Snake consigue detonar la planta y escapa junto a EVA en una moto, pero Volgin sobrevive dentro del Shagohod. Comienza una persecución frenética hasta llegar a un puente donde Snake, por fin, logra destruir el Shagohod y Volgin muere alcanzado por un rayo.

Todo parece terminado, pero la selva no perdona. EVA cae herida y deben escapar hasta llegar a un lago donde The Boss los espera. Allí, Snake enfrenta la verdad más dura:
The Boss le pide que la elimine.

Ella lucha por un mundo unido, sin divisiones; por eso aceptó la misión de infiltrarse fingiendo su traición. Su sacrificio era necesario para evitar la guerra. Snake, entre dudas y dolor, se ve obligado a enfrentarse a su maestra. El combate final es tan hermoso como trágico. Snake vence… pero no celebra.

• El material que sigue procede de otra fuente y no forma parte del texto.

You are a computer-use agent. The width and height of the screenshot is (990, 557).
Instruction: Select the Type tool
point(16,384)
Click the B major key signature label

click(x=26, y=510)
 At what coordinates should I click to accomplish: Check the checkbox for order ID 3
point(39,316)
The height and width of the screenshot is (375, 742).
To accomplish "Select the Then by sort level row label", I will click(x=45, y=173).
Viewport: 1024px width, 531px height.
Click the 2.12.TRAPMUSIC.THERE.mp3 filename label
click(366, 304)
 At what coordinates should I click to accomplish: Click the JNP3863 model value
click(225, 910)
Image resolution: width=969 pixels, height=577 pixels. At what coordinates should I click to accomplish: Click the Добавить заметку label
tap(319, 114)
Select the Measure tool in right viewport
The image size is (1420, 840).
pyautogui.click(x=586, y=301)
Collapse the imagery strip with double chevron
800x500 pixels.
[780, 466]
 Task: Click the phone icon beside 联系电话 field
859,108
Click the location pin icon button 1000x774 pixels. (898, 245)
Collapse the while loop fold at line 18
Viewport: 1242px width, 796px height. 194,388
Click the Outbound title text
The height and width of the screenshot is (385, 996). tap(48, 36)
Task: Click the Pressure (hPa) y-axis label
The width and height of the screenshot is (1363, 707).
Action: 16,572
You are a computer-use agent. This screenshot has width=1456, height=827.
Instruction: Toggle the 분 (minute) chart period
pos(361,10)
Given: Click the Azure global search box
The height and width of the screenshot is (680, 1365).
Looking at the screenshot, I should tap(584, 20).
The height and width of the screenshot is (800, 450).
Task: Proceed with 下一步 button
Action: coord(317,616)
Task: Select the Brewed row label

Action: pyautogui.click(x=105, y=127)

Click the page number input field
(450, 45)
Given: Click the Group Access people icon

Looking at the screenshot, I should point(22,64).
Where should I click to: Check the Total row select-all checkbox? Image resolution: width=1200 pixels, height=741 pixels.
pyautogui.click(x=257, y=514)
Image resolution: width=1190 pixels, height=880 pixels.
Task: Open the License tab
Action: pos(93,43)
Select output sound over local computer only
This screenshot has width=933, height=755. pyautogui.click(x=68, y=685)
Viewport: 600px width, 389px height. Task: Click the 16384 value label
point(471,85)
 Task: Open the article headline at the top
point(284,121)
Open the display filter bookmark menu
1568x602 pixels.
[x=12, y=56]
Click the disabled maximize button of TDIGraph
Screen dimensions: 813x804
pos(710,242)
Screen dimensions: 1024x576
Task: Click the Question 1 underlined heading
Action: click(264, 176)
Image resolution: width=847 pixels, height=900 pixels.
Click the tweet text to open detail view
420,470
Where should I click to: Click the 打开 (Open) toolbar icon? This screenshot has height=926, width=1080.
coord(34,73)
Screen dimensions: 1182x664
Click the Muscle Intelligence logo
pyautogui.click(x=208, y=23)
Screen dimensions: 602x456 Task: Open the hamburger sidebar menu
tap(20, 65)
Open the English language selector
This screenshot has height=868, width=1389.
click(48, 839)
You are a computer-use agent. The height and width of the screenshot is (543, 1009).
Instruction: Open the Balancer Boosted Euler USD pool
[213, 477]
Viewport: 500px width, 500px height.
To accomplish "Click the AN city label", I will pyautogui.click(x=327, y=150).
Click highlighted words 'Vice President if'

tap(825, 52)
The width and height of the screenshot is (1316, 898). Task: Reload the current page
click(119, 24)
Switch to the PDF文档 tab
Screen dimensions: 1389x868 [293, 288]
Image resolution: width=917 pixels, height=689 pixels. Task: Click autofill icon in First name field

Al escapar, Ocelot aparece una última vez en un duelo clásico entre pistolas. Sin importar quién gane, respeta a Snake y se marcha.

Snake y EVA vuelven a Estados Unidos. Pero esa noche, EVA desaparece y le deja un mensaje:
The Boss nunca traicionó a su país. Todo fue una misión secreta.

Snake, devastado, recibe el título de Big Boss, pero no lo quiere. Va a la tumba de The Boss, deja su arma favorita —el Patriot— y le rinde un último saludo mientras llora. Descubre que, en realidad, la mayor heroína de la guerra siempre fue ella.

Metal Gear Solid 3 cierra con un mensaje poderoso:
A veces, incluso los mejores soldados son solo piezas en un juego más grande.